■ TO DO
Pick up the passage below on the first website and continue it past its last sentence.

■ TEXT TO READ

Web content had its beginnings in a website launched in 1991 by the British physicist Tim Berners-Lee. CERN, the world’s first website (info.cern.ch), contained text that documented his project, the World Wide Web or the Web as we all know it. Aimed at providing a wealth of information about the WWW project, CERN described the basic features of the Web, how to access people’s online documents, and how to set up a server. It was aimed at educating the public about the new-born Web. Hyperlinks found on the CERN web page showed information about:
- The history of the project
- The people involved
- Technical details of the WWW project
- Software products
- Description of what users can find out there and
- Frequently asked questions
Without images, colourful graphics, animation, audio and video content, the first website contained plain and simple text (http://home.web.cern.ch/about/birth-web).

(Records from a data source)
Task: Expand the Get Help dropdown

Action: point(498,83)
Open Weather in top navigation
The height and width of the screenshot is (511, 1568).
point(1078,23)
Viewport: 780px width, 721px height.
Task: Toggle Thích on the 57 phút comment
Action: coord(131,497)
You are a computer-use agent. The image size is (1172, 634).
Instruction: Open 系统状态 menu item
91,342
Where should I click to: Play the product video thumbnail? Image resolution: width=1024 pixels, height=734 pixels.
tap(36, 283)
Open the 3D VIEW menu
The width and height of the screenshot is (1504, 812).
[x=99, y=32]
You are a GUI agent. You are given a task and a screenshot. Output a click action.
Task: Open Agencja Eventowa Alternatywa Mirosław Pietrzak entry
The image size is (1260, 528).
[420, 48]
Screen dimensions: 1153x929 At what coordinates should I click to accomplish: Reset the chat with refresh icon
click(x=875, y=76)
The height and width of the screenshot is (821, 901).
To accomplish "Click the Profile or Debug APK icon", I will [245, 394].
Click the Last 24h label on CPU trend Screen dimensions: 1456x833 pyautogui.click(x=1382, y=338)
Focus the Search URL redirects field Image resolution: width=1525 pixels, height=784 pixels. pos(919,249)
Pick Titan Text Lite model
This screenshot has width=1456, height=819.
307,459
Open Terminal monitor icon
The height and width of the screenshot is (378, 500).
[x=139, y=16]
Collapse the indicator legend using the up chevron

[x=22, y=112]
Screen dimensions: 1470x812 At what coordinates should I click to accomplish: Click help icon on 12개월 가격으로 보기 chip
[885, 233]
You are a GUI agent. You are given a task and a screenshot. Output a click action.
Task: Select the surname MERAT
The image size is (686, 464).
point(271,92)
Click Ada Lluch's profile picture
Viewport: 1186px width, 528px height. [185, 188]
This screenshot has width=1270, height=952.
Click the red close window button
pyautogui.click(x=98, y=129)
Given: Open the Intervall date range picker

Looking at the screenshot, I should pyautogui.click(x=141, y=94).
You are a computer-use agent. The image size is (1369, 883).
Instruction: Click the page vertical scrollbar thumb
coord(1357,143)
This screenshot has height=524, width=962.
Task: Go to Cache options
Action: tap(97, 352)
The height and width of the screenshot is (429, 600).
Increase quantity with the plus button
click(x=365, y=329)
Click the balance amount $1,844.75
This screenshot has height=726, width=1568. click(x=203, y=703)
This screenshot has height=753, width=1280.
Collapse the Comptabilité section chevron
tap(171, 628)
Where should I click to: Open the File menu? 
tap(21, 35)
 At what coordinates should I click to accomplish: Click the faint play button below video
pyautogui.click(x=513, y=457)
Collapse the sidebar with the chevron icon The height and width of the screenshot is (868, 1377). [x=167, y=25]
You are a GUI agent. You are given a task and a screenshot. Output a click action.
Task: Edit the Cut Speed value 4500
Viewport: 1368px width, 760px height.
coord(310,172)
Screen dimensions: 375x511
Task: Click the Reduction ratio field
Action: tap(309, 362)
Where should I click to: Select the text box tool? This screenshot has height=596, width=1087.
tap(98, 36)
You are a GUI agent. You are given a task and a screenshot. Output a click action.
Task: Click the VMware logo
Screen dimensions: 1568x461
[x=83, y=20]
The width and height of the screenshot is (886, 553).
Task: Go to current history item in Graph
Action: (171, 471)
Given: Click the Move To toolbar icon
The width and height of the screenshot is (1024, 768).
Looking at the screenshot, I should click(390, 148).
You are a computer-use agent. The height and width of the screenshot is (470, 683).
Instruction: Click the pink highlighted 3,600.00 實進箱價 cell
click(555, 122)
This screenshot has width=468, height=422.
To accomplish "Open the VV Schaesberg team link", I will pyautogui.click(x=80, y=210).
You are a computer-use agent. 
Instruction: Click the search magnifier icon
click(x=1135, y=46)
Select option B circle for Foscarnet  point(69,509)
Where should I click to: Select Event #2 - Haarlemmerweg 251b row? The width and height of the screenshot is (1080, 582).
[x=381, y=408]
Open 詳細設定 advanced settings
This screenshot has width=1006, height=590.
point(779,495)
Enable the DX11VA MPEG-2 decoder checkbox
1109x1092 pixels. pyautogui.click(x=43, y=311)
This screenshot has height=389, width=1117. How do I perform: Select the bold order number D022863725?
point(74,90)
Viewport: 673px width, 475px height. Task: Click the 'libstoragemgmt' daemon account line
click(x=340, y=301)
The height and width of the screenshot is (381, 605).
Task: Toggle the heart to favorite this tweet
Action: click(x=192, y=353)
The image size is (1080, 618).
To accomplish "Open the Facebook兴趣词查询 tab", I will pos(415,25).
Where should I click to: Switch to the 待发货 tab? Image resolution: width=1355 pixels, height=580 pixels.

■ EXERCISE OUTPUT
The early websites that followed Berners-Lee’s CERN bore static pages with common elements such as a:
- Simple company logo
- Phone number and
- Business address
Text-based web pages
Predominantly text-based with some graphics and without any obvious content marketing strategy in mind, many web pages in the early 90s were written for the general audience. Most of the early adopters of web content that gained popularity were newspaper and publishing companies that were able to leverage existing sources of information. Hotwired, an online magazine and digital version of Wired, featured emerging technologies while Epicurious was a food site for recipes and related content obtained from two food magazines, Gourmet and Bon Appetit. Other informative and resource-based pages included the United States’ second largest newspaper, Knight Ridder and publishing giants, Newhouse and Time.
Content is King
For Time, the Web was a new and promising way to create and distribute content while earning money from it. Time’s former editor of new media, Walter Isaacson, said: “…even before Yahoo was a dream, there was some kid somewhere who started doing ‘my favorite websites.’ It would be sports. It would be art museums or whatever. We said, ‘That’s how it’s going to work.’” “There was a phrase back then that ‘content is king.’ And we actually believed it.” (http://www.niemanlab.org/riptide/chapter-3-the-big-bang/)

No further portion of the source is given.